Instruction: Reproduce the passage below on stock-based compensation accounting and the Hanil Valence joint venture word for word, from its first line to its last.

Supplied passage:
--- START ---

During October 1995, the Financial Accounting Standards Board issued
Statement No. 123 (SFAS No. 123), "Accounting for Stock-Based Compensation,"
which establishes a fair value based method of accounting for stock-based
compensation plans. The Company is currently following the requirements of
APB Opinion No 25, "Accounting for Stock Issued to Employees". The Company
plans to adopt SFAS No. 123 during fiscal 1997 utilizing the disclosure
alternative.
5. OTHER DEVELOPMENTS
In July, 1996, the Company, through its Dutch subsidiary, and Hanil Telecom
Co., Ltd. ("Hanil Telecom") signed an agreement to establish a joint venture
company to Korea to manufacture, package and distribute advanced rechargeable
solid polymer electrolyte batteries utilizing the Company's solid polymer
technologies for the Korean markets. Hanil Telecom is subsidiary of Hanil
Cement Mfg. Co., Ltd., a major conglomerate in Korea producing a wide variety
of products for the Korean market. Hanil Valence Co., Ltd. ("Hanil Valence
Co."), the joint venture company, will be located in a Korean facility and
has an initial capitalization of $5 million, to be increased to $10 million
within one year. All funds are to be provided to the joint venture by Hanil
Telecom. Hanil Telecom and the Company, through its Dutch subsidiary, each
hold a 50% stake of the company. Additionally, Hanil Telecom will provide $40
million in loan guarantees to Hanil Valence Co. It is anticipated that the
Company will supply Hanil Valence Co. with its proprietary laminates, from
which Hanil Valence Co. will manufacture batteries for the Korean market.

--- END ---

Supplied information:
--- START ---

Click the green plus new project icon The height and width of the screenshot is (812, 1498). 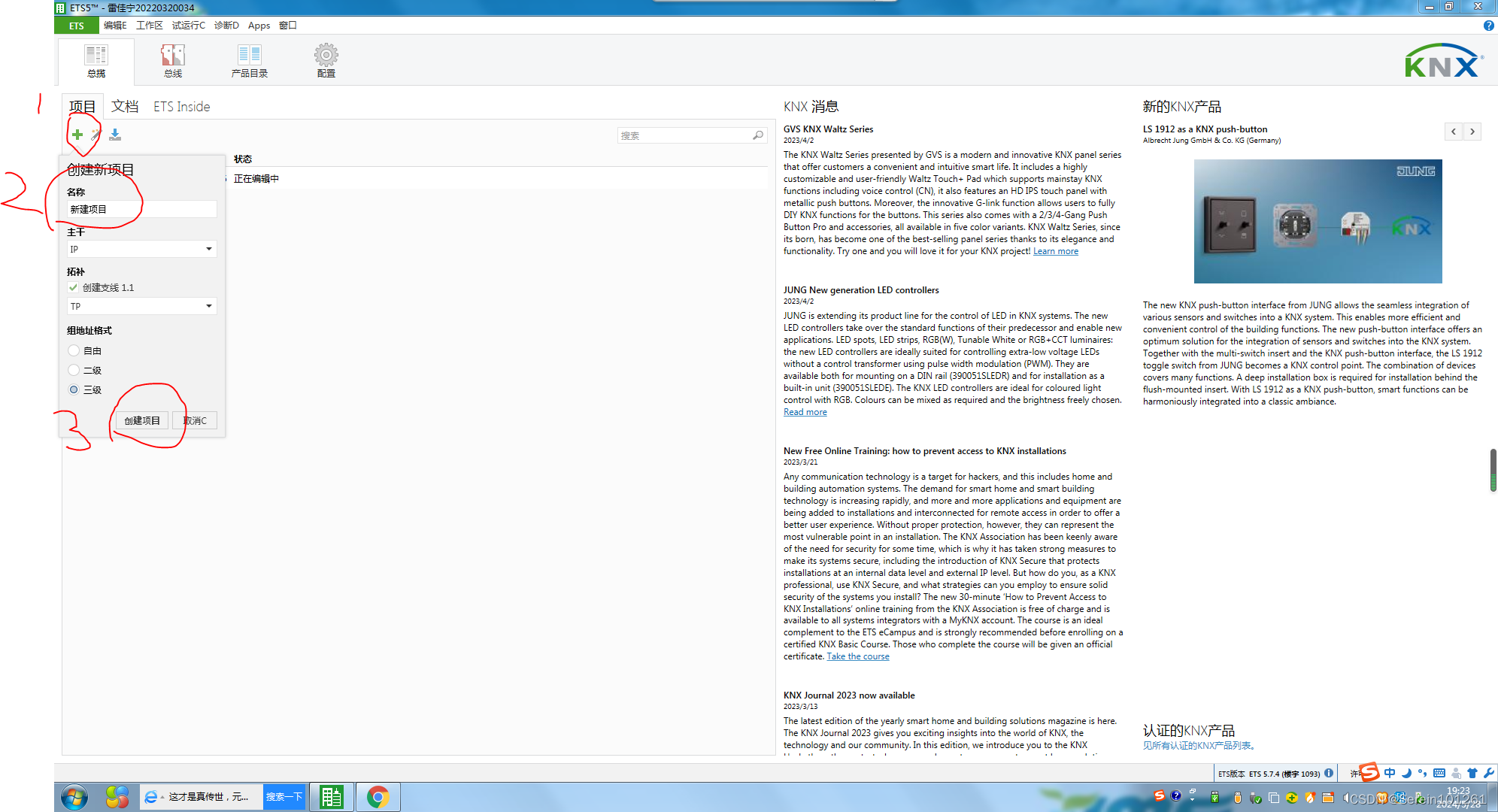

--- END ---

Answer to the exercise:
During October 1995, the Financial Accounting Standards Board issued
Statement No. 123 (SFAS No. 123), "Accounting for Stock-Based Compensation,"
which establishes a fair value based method of accounting for stock-based
compensation plans. The Company is currently following the requirements of
APB Opinion No 25, "Accounting for Stock Issued to Employees". The Company
plans to adopt SFAS No. 123 during fiscal 1997 utilizing the disclosure
alternative.
5. OTHER DEVELOPMENTS
In July, 1996, the Company, through its Dutch subsidiary, and Hanil Telecom
Co., Ltd. ("Hanil Telecom") signed an agreement to establish a joint venture
company to Korea to manufacture, package and distribute advanced rechargeable
solid polymer electrolyte batteries utilizing the Company's solid polymer
technologies for the Korean markets. Hanil Telecom is subsidiary of Hanil
Cement Mfg. Co., Ltd., a major conglomerate in Korea producing a wide variety
of products for the Korean market. Hanil Valence Co., Ltd. ("Hanil Valence
Co."), the joint venture company, will be located in a Korean facility and
has an initial capitalization of $5 million, to be increased to $10 million
within one year. All funds are to be provided to the joint venture by Hanil
Telecom. Hanil Telecom and the Company, through its Dutch subsidiary, each
hold a 50% stake of the company. Additionally, Hanil Telecom will provide $40
million in loan guarantees to Hanil Valence Co. It is anticipated that the
Company will supply Hanil Valence Co. with its proprietary laminates, from
which Hanil Valence Co. will manufacture batteries for the Korean market.